Leadership Speaks: A case for clinical integration
Date: December 16, 2011
When I talk about why we are restructuring Johns Hopkins Medicine, I first focus on how it will strengthen our brand, how it will support our tripartite mission and how it is going to make a difference in the way we provide health care to our patients.
To the latter point, achieving clinical integration throughout our health care delivery network is important—and perhaps the most challenging. It is also the way of the future, because we need to better coordinate the care that we provide. Clinical integration is making sure that across the health care system we are communicating effectively with each other, and practicing the same quality care standards and protocols.
What is particularly essential, yet difficult, is the interface between the faculty located in East Baltimore and at the Johns Hopkins Bayview Medical Center, with our community doctors, whether they are a part of Johns Hopkins Community Physicians or the private physicians and practices that are associated with our hospitals.
We are thinking a great deal about how we engage with the variety of physicians interacting with us. As we looked at the operational restructuring of Hopkins Medicine, we kept this in mind, and this has led to the creation of the Office of Johns Hopkins Physicians.
This office is working closely with the Community Division, headed by Brian Gragnolati, to address our community physicians’ needs, whether they are those that a community hospital president might perceive or those of a private practice physician wanting to become more aligned with Hopkins Medicine. We believe this alignment will promote true clinical integration.
How? If a patient is being treated by a community-based physician, but at some point needs to be seen by one of our faculty specialists or enters our system through one of our hospitals, we foresee a seamless way to facilitate that. With this better alignment among our physicians, we bring ourselves one step closer to an integrated, more effective and patient-friendly system.
Another way that we are moving toward the goal can be seen in the efforts of both Bill Baumgartner, senior vice president in charge of the Office of Johns Hopkins Physicians, and his deputy, Steve Kravet, president of Johns Hopkins Community Physicians, who are developing a medical service organization. The concept is to offer community physicians a set of services by which they can align themselves with Hopkins in ways other than being employed by us, such as our billing services, our medical malpractice insurance, our continuing medical education courses and our protocols for patient safety and quality care.
It is fair to say that in a complex system such as ours where you have large number of faculty specialists, private practice doctors and a primary care group, the communication piece can be challenging. However, if we do it right, it will help us to achieve true clinical integration. Of course, when we fully implement the Epic electronic medical record system, all providers employed by us or practicing in our community hospitals will have access to it, as will our patients.

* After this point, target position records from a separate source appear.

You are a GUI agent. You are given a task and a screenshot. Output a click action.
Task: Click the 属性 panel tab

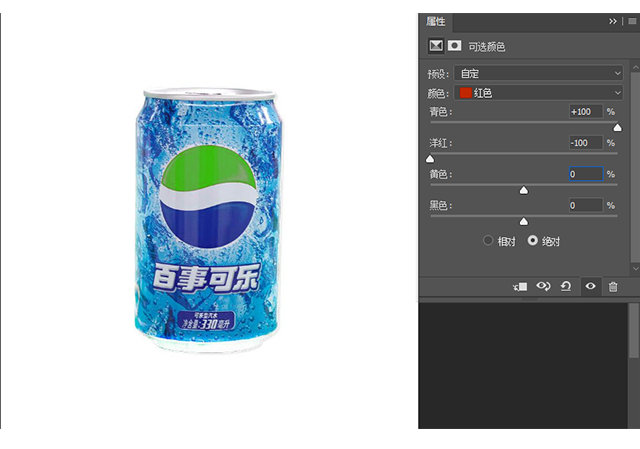(x=436, y=22)
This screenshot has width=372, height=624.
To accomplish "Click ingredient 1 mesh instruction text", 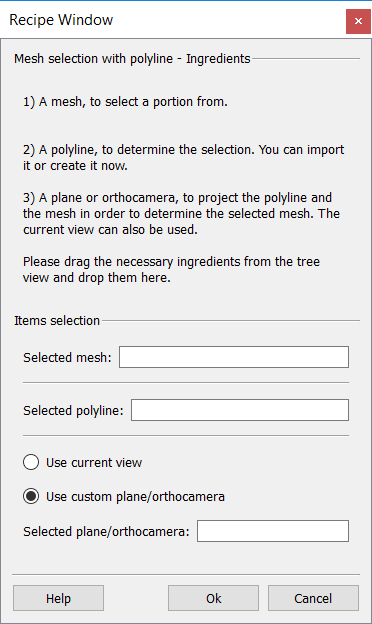I will (x=125, y=102).
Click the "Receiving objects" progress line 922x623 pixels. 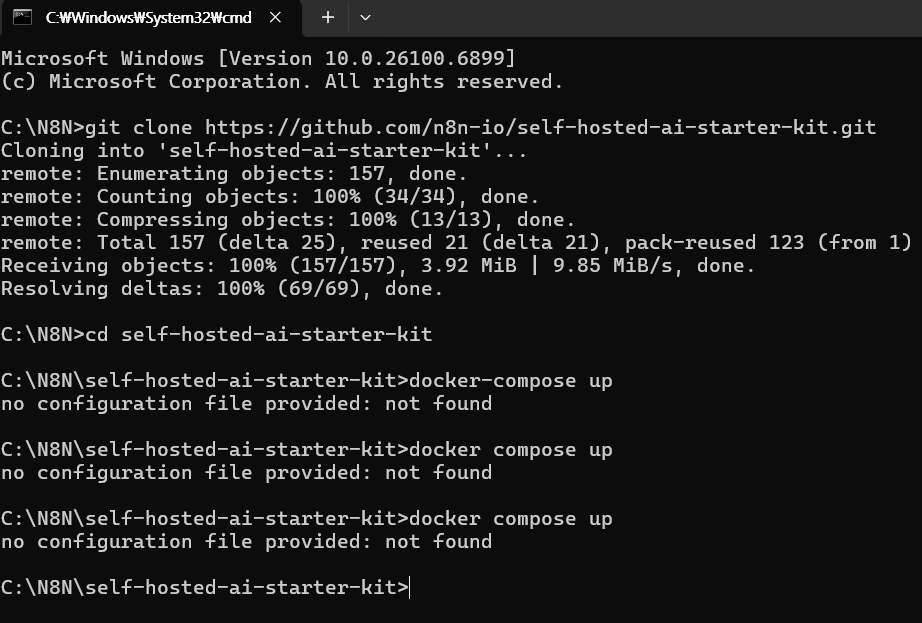coord(378,265)
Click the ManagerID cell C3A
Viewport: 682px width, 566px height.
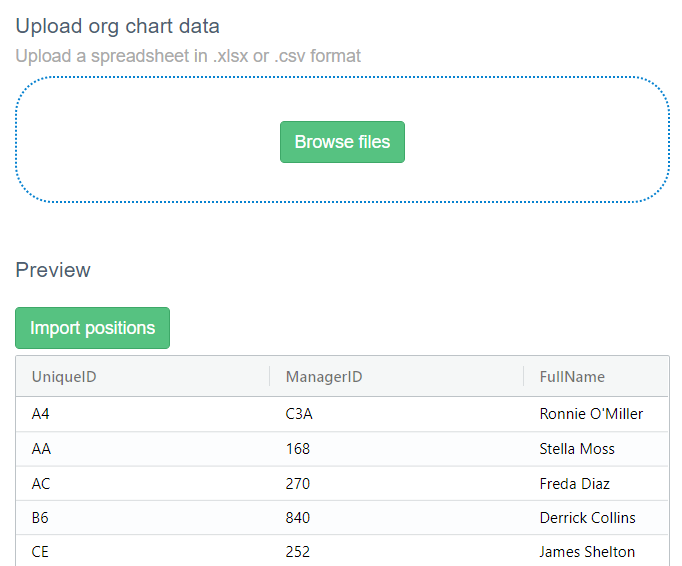[x=300, y=414]
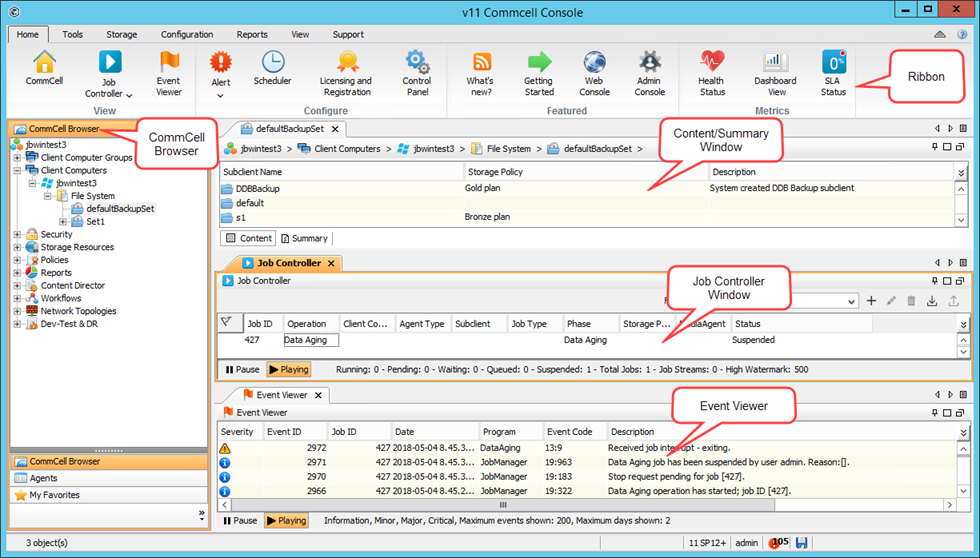Open the Agents pane button
980x558 pixels.
(42, 478)
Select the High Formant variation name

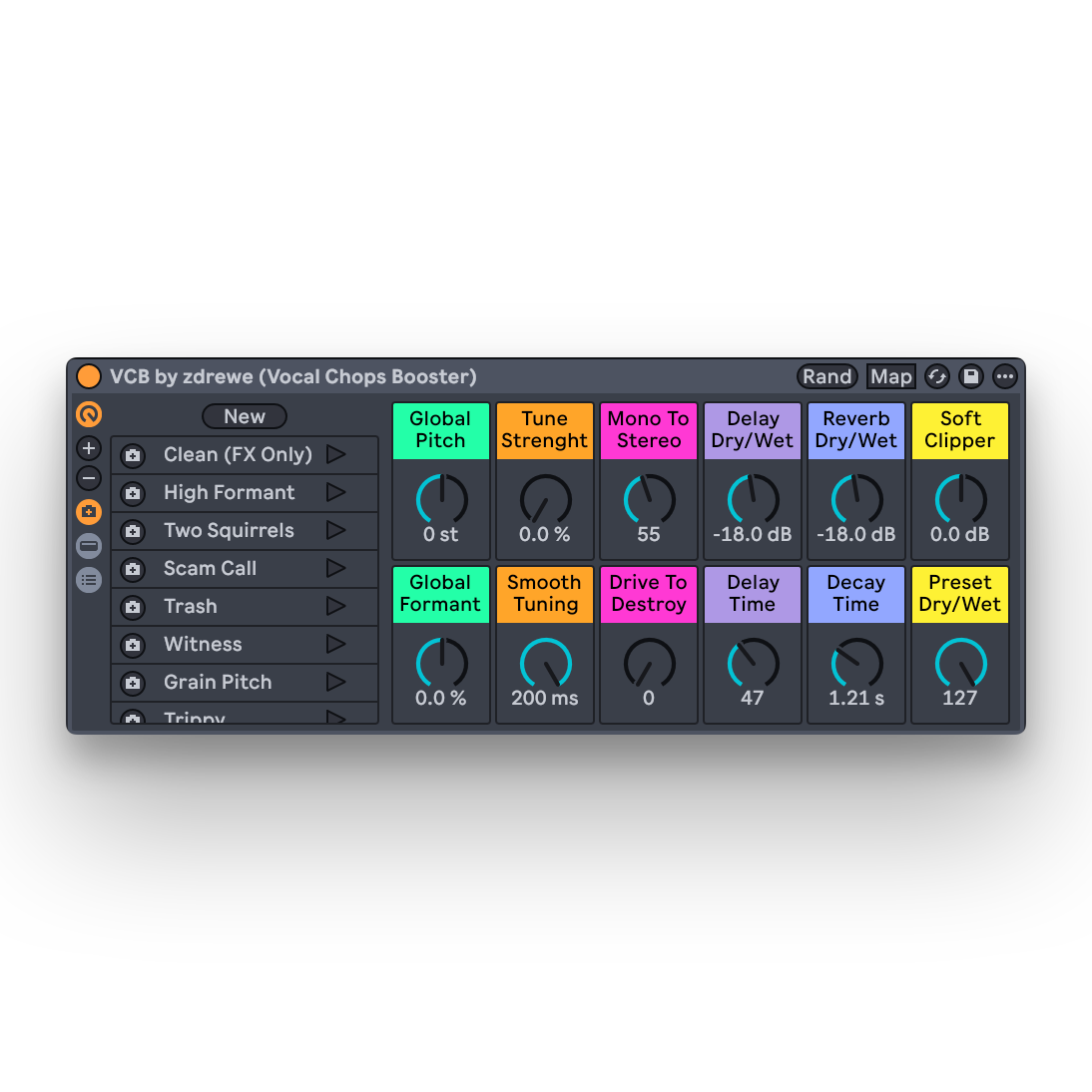point(230,493)
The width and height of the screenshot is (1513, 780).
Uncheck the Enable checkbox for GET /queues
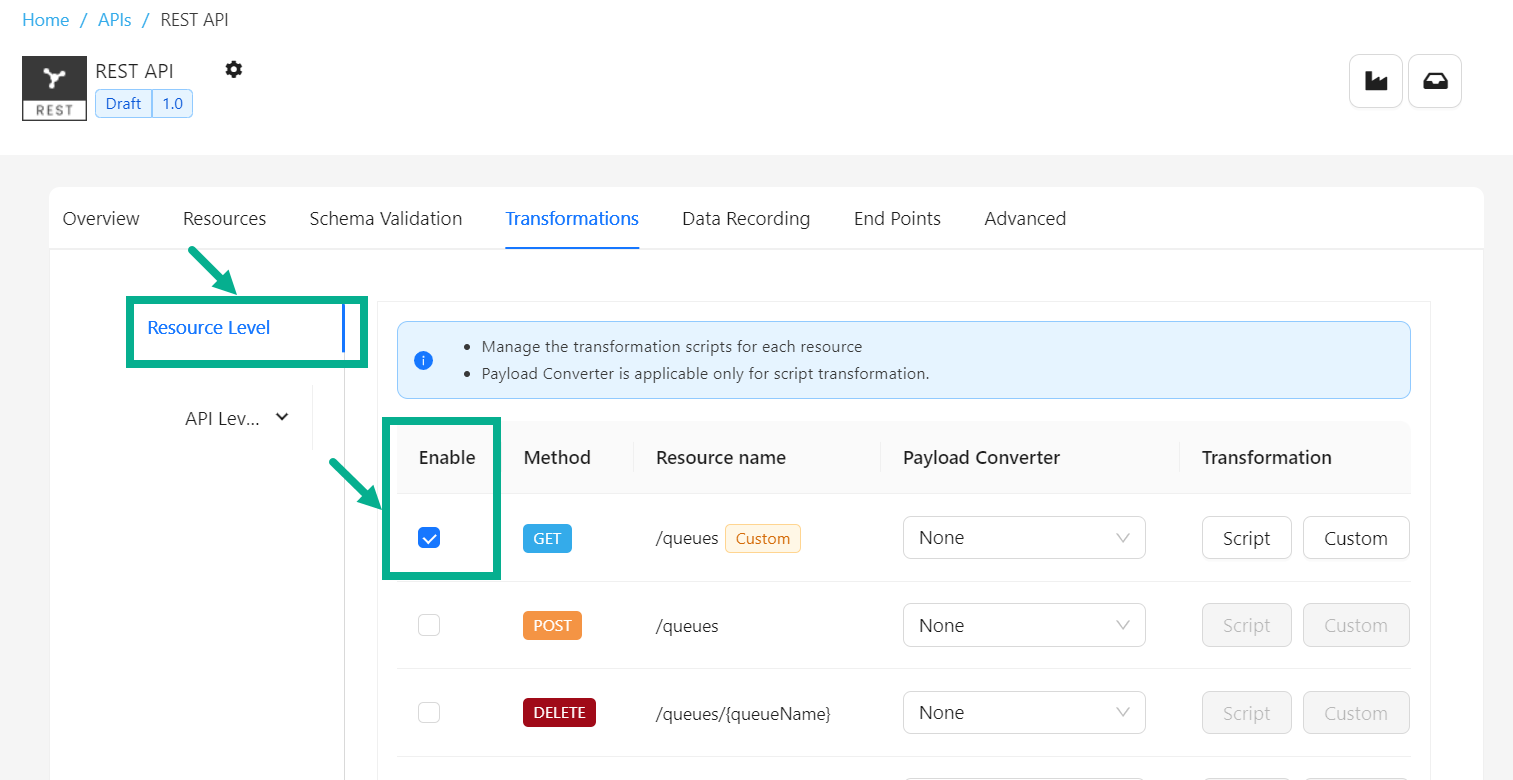pos(429,538)
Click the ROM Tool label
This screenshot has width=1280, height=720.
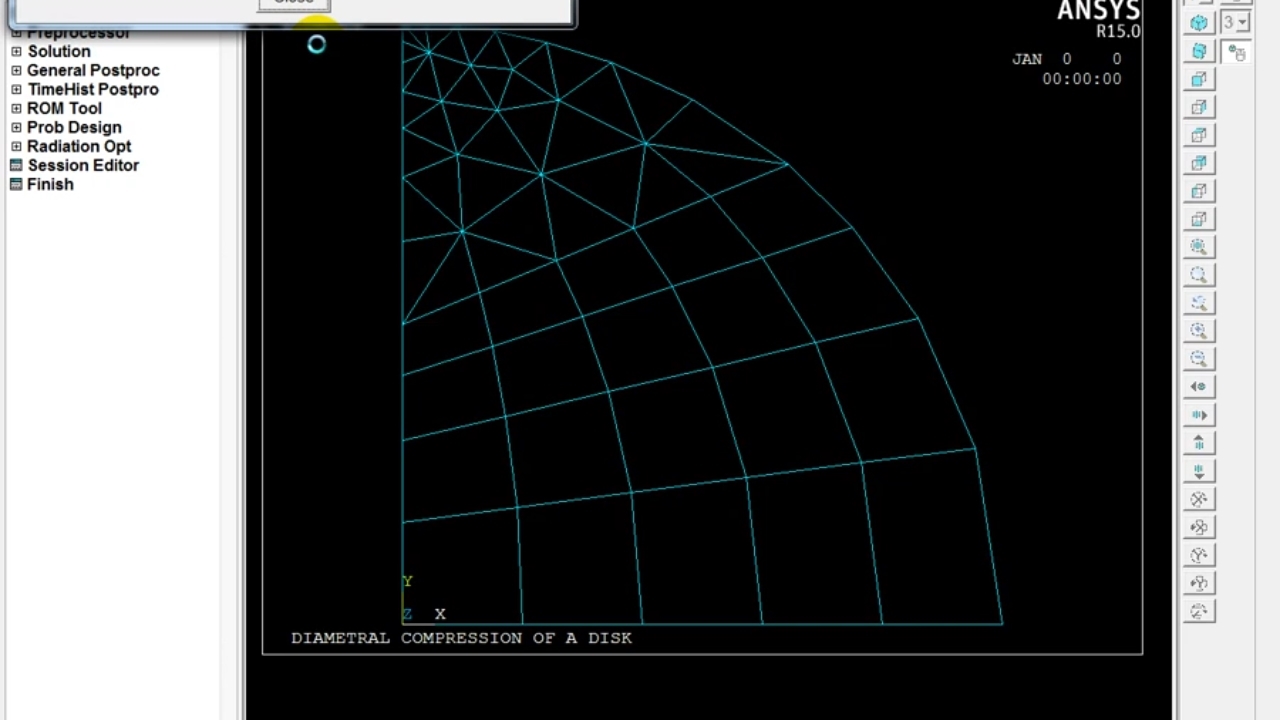click(x=64, y=108)
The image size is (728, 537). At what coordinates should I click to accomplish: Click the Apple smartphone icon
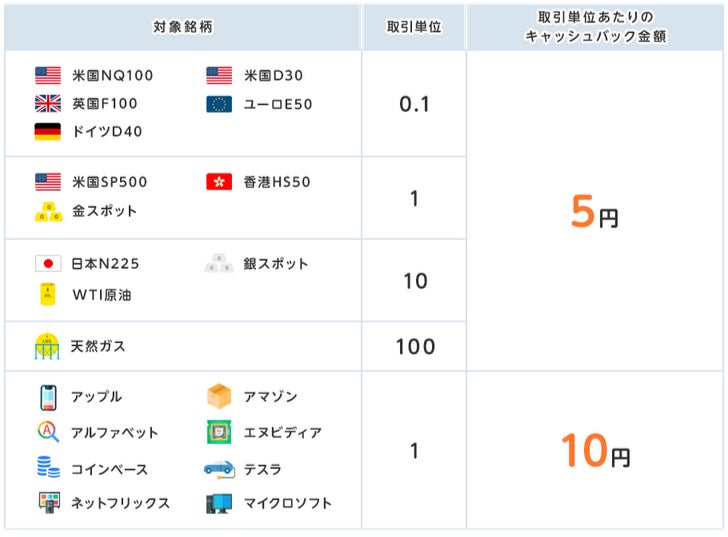(x=48, y=397)
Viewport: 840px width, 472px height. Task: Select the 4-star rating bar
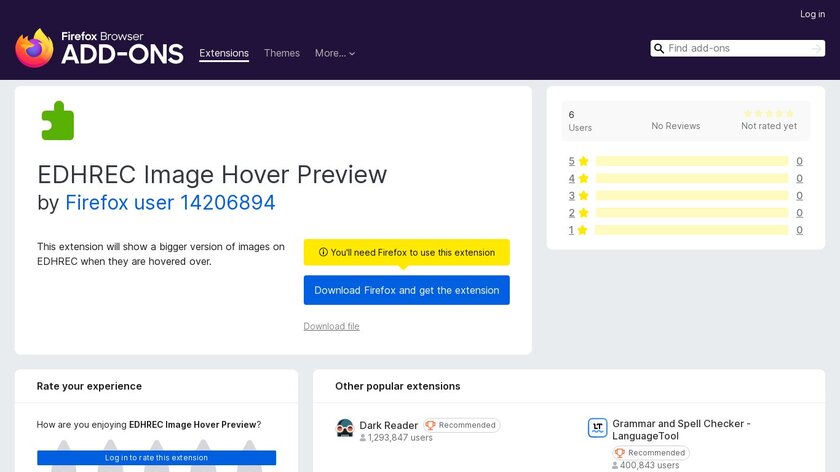[x=692, y=178]
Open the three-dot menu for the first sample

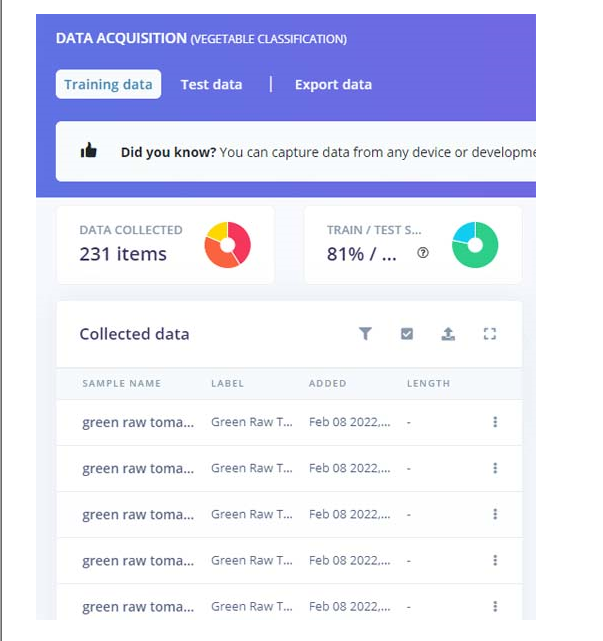click(495, 423)

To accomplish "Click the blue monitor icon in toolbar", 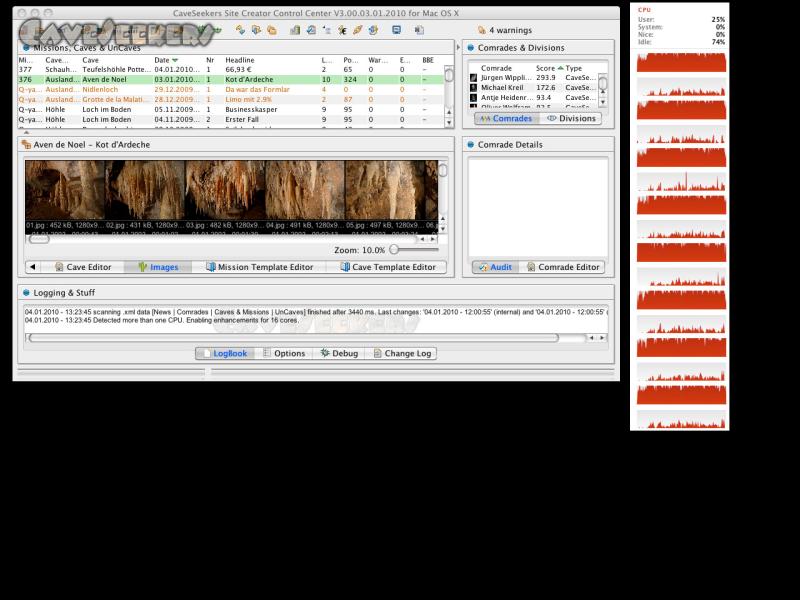I will (x=397, y=30).
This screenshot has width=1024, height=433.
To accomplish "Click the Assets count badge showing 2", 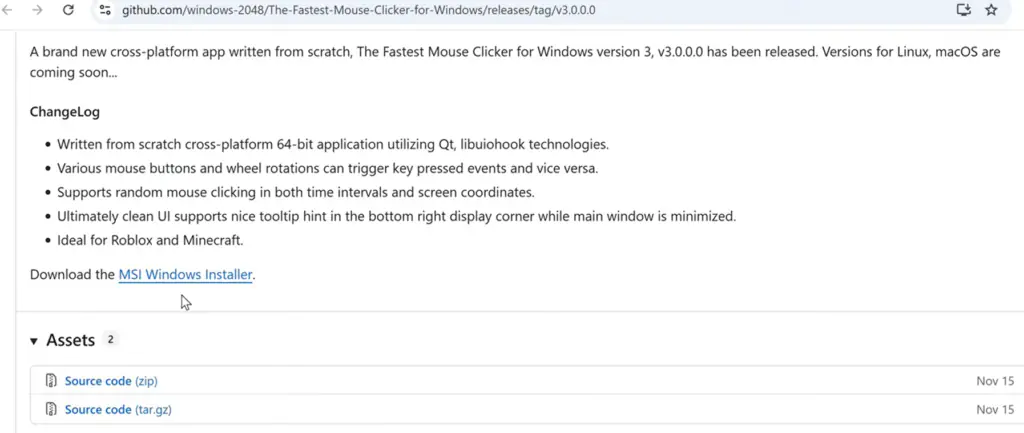I will (111, 340).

I should also mention one of the most effective models for clinical integration. Julie Freischlag, director of the Department of Surgery, and Brian Gragnolati came up with the idea to create the role of regional director of surgery for the National Capital Region and recruited Michael Zenilman. He’ll establish a high bar for quality surgery in these three hospitals.
Finally, I view clinical integration not as a finite endpoint but as an ongoing objective. I hate to venture a guess on exactly where we are in that continuum, except that we’re relatively early in the process. But we will get there. We have to. In the health care environment that is taking shape, where the government is not going to be paying as well for the services providers deliver, we will need to be smarter in the way that we do our business. Part of the idea is having a more highly coordinated approach to caring for our patients.